▸ **WORK TO COMPLETE**: Look for the string "computer" in the listing below, then copy every line that has it.
%%
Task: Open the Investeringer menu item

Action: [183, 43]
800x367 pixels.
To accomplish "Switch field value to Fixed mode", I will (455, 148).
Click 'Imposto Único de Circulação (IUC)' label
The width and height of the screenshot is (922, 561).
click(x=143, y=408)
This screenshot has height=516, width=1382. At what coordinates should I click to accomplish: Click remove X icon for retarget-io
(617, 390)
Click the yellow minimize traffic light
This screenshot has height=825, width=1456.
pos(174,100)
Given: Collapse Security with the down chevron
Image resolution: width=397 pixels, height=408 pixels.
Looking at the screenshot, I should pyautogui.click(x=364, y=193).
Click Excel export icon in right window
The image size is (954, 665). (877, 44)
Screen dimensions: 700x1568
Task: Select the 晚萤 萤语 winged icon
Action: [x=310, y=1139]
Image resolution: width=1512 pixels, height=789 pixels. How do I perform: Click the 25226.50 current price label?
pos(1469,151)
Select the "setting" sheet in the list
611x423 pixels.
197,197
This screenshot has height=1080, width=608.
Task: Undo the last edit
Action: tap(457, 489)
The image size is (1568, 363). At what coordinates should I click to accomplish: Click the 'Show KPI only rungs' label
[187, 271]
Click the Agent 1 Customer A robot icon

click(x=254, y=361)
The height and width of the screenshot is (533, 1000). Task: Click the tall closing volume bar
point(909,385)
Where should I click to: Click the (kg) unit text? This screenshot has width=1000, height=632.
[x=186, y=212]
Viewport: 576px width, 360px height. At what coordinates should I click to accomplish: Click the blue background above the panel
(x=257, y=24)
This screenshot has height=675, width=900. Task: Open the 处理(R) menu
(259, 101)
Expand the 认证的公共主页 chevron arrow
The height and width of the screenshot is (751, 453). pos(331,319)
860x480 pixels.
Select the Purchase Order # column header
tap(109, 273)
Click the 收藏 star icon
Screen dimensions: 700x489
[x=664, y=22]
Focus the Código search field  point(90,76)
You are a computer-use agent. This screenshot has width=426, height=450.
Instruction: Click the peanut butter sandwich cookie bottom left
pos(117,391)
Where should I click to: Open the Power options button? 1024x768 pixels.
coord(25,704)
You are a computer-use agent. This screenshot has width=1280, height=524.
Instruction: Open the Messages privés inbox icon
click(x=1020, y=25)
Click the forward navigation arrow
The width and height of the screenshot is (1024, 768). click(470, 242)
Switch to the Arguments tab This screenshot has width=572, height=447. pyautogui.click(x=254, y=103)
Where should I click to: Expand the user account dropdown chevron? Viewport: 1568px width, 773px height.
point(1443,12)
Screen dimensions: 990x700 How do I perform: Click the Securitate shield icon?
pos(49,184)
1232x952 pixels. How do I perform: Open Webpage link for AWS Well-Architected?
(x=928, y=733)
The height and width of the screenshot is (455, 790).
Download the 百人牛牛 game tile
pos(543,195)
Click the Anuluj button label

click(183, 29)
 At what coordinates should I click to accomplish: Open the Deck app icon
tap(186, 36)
%%
▸ **RESPONSE TO THE EXERCISE**:
You are a computer-use agent. This screenshot has width=426, height=450.
You are a computer-use agent. This screenshot has width=1280, height=524.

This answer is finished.